The Koi Nation initially claimed DOI’s promulgation of 25 C.F.R. § 292.10(b), and the agency’s application of this regulation in the DOI 2017 Decision to the Koi Nation, resulted in the tribe being treated differently “than other federally recognized tribes,” because § 5123(f) prohibits “making distinctions among those Indian tribes that have attained federal recognition.” See Pl.’s Mem. at 25 (quoting United Houma Nation v. Babbitt, No. CIV. A. 96-2095, 1997 WL 403425, at *7 (D.D.C. July 8, 1997)). The defendants responded that the agency could not have violated § 5123(f) by classifying only some recognized tribes as “restored,” because IGRA’s restored lands exception requires the agency to determine which subset of recognized tribes qualify as tribes “restored to Federal recognition,” 25 U.S.C. § 2719(b)(1)(B)(iii). Defs.’ Opp’n at 26. These arguments need not be addressed because the Koi Nation clarified in its opposition that the tribe is not claiming all recognized tribes have an equal right to be classified as a “restored” tribe under IGRA’s restored lands exception. Pl.’s Opp’n at 15.

20

The defendants caution that creating a class of restored tribes for the Grand Traverse Band, the Ione Band, and the Koi Nation would grant superior gaming rights for these tribes, in violation of 25 U.S.C. § 5123(f). Defs.’ Reply at 6. Since the Grand Traverse Band and Ione Band are already deemed restored, the defendants’ concern about including the Koi Nation as a restored tribe, pursuant to § 5123(f)’s privileges and immunities clause, appears over-blown since this new class of purportedly “preferred” tribes is a class that already exists.
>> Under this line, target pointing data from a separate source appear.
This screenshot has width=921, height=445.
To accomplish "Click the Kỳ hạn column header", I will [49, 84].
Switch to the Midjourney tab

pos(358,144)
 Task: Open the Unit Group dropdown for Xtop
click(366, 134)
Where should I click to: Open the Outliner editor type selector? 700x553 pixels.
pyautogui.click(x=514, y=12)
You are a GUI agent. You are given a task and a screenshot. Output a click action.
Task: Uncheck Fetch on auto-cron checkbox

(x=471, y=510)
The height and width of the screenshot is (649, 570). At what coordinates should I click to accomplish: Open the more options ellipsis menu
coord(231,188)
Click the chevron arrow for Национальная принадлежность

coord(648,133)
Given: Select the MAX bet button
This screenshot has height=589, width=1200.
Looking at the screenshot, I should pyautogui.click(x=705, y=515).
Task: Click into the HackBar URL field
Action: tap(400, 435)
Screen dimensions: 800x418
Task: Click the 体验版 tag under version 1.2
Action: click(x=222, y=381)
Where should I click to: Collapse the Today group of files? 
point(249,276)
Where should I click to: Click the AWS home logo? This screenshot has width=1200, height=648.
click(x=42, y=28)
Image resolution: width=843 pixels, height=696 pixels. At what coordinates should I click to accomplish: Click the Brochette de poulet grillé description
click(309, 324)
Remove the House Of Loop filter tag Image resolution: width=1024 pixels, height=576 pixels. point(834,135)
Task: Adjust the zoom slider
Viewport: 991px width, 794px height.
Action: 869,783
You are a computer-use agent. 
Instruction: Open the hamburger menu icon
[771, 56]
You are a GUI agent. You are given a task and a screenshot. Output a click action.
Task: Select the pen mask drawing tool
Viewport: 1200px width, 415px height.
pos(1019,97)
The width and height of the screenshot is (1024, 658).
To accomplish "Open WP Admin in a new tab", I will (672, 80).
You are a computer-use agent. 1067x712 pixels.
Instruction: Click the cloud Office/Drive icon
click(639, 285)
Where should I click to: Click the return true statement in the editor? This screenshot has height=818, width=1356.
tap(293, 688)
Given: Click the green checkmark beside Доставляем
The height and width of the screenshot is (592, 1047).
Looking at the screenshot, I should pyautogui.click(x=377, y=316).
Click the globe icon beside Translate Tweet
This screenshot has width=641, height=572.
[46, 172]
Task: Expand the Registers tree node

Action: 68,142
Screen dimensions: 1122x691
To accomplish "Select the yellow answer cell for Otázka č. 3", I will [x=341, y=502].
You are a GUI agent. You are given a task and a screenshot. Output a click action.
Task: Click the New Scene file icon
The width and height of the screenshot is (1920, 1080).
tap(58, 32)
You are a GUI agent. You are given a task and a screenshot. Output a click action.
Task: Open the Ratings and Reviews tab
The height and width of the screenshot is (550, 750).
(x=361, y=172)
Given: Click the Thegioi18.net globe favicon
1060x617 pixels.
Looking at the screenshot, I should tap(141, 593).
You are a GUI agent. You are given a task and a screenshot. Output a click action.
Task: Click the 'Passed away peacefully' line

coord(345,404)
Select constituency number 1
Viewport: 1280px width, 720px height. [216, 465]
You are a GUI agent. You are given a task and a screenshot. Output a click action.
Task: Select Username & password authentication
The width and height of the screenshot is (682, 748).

Moreover, the defendants’ characterization ignores the central purpose of the restored lands exception to create parity among recognized tribes by “help[ing] to ensure ‘that tribes lacking reservations when [the statute] was enacted are not disadvantaged relative to more established ones.’ ” Chaudhuri, 887 F.3d at 503 (quoting City of Roseville, 348 F.3d at 1030).

21

Relatedly, the Koi Nation claims that the explanation in DOI’s 2017 Decision is arbitrary and capricious, in violation of the APA. Compl. ¶¶ 1–116, 117, 124 (Count IV). As support for this claim, the Koi Nation argues the challenged decision should be vacated for: (1) failing adequately to consider the tribe’s treatment as terminated for a half-century, Pl.’s Mem. at 22–23 (citing State Farm, 463 U.S. at 43); (2) relying on irrelevant factors, such as the mechanism by which the Koi Nation attained recognition again, Pl.’s Mem. at 23 (citing Lubow v. U.S. Dep’t of State, 783 F.3d 877, 887 (D.C. Cir. 2015)); and (3) treating the Koi Nation differently than similarly situated tribes, id. (citing Muwekma, 708 F.3d at 216). This claim has merit, for the reasons discussed supra in Parts III.C–E, but need not be resolved here since the case is decided on alternative grounds.